Elle a donné son cours, comme d’habitude, dans une atmosphère tendue. Puis il y a eu une pause. « Quand je suis revenue, tout mon pupitre était couvert de dépliants. Ils en avaient mis partout sur le tableau blanc. »
Elle a craqué. « Je me suis dit : c’est terminé. C’est la fin. Ça durait depuis deux mois. J’étais à bout. À bout. Elle est tombée en arrêt de travail.
[…] À l’UQAM, ce n’était pas la première fois que l’étudiant queer se présentait dans la classe de la chargée de cours. Un an plus tôt, il s’était inscrit au cours “Homosexualité et société”. La prof y donnait à lire des textes rédigés dans les années 1950 décrivant l’homosexualité comme une pathologie.
“Il venait me voir pour me dire que ça lui faisait violence. À un moment donné, je lui ai dit : ‘Si cela te fait du mal, ne viens pas, parce que ce cours porte sur l’histoire du traitement social de l’homosexualité. On ne va pas la réinventer.”
La porte était là ; elle ne le retenait pas. Il a choisi de rester. “Il a repris un autre cours avec moi, un an plus tard. Je ne l’ai pas compris tout de suite, mais il s’était donné un mandat. Il venait régler des comptes.”
La chargée de cours s’est butée aux certitudes morales inébranlables de son étudiant. “Il était dans une posture où le savoir universitaire, ça ne valait rien, puisque c’était le savoir dominant.”
Elle s’est demandé ce qu’il faisait à l’université, s’il ne croyait pas aux savoirs qui y étaient enseignés. Elle a fini par comprendre. “Ils ne sont pas majoritaires, mais ces étudiants-là sont crinqués [remontés]. Ils ne viennent pas en cours pour apprendre, ils viennent pour faire la révolution.”

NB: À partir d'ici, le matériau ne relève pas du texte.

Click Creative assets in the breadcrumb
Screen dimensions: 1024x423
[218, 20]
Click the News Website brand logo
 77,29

L’Institut l’a encouragée à porter plainte. La faculté a été prévenue. Mais ça n’a conduit nulle part. L’UQAM dispose bien d’un “comité d’intervention” visant à assurer un milieu de travail sain et sécuritaire, mais l’existence de ce comité est peu connue, selon Mme Chagnon. “C’est toujours très difficile de porter plainte contre un étudiant, dit-elle. Surtout pour les chargés de cours, qui sont à contrat et qui sont très fragiles.”
Et surtout quand l’université dépend très (trop) largement des étudiants-rois pour assurer son financement [les droits de scolarité payés par les étudiants représentent environ 16,4% du financement, cependant chaque université est également financée en fonction du nombre d'étudiants qui s'y inscrivent]. Au bout du compte, la chargée de cours s’est sentie laissée à elle-même. “Heureusement que j’avais une bonne psy.” Elle n’est pas encore entièrement rétablie. Elle a renoncé à enseigner en études féministes. »

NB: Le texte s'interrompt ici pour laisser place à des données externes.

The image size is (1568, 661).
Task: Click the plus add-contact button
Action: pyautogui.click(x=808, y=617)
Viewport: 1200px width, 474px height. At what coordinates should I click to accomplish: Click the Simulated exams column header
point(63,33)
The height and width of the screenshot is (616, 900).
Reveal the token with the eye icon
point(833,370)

Pour la journaliste, ce qui est en jeu c’est la liberté universitaire, fondamentale pour instruire. Les professeurs doivent faire leur travail, essentiel, sans craindre de se faire emporter pour des mots tabous pour certains étudiants militants.
Or cette liberté s’érode. En septembre, le rapport du scientifique en chef du Québec, Rémi Quirion, notait que la montée de la «rectitude politique» dans les débats de société donnait lieu à des formes de censure. « Ces phénomènes atteignent les universités, dont ils commencent même à perturber la fonction capitale d’espace de libre débat. »

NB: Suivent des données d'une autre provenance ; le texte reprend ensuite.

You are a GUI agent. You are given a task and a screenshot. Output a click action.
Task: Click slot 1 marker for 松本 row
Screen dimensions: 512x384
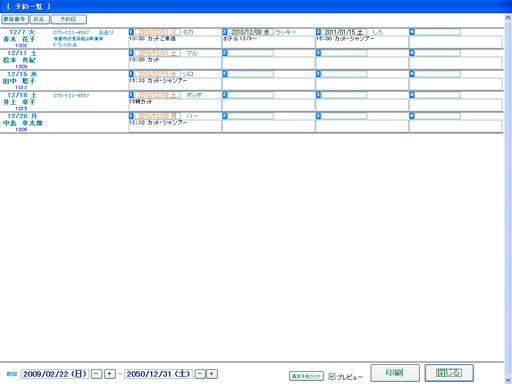pyautogui.click(x=131, y=53)

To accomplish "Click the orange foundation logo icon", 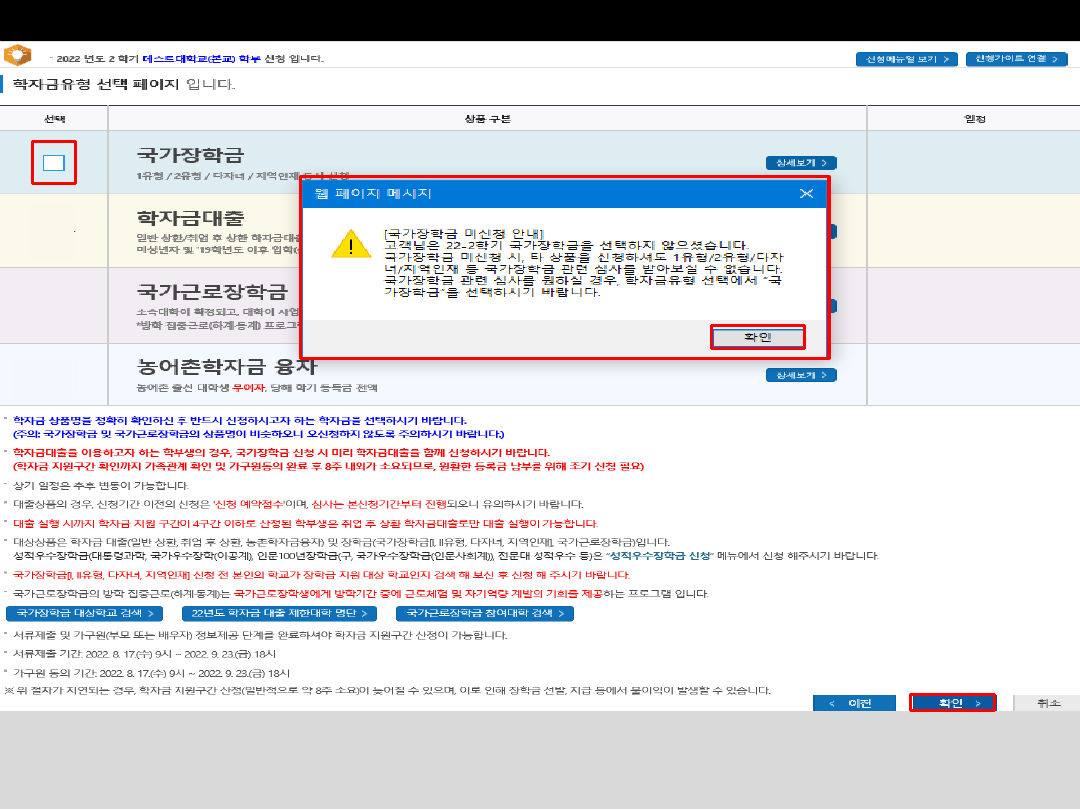I will pos(17,56).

Selon l’écrivaine et militante (selon la SRC) féministe et professeur du Département d’études littéraires à l’UQAM, Martine Delvaux (ci-contre), « Insister pour dire que les femmes et les hommes existent et puis c’est tout, c’est se mettre le doigt dans l’œil jusqu’au nombril. C’est prendre les étudiant. es pour des tartes. » Les étudiants. Pas des étudiants militants radicaux, mais tous les étudiants. Mme Delvaux continue : « On peut reprocher aux “jeunes” de passer trop de temps sur leurs cellulaires (ce dispositif que nous leur avons procuré). On peut s’en prendre à la culture “woke” (même si, avouons-le, c’est un peu court comme réaction). Mais au final, ces jeunes sont déjà éduqués sur les questions de genre quand ils et elles passent le seuil de nos salles de classe. »
« Les jeunes ». Pas une minorité de jeunes, minorité militante, déjà endoctrinée. On se demande bien, d'ailleurs, par qui...
Donc, selon cette professeur payée par nos impôts, les étudiants wokes qui intimident et harcèlent des chargées de cours qui ont eu le malheur de prononcer des mots aussi simples que « homme » ou « femme », mots tabous comme le mot « nègre » pour ne pas vexer des auditeurs hypersensibles, ces étudiants radicaux font selon elle preuve d’une compréhension plus nuancée de la notion du genre. Si l’on s’entête à croire que les hommes et les femmes existent et que tout n’est pas que fluidité et un spectre sans solution de continuité, c’est qu’on est encore engoncé de vieilles certitudes dépassées.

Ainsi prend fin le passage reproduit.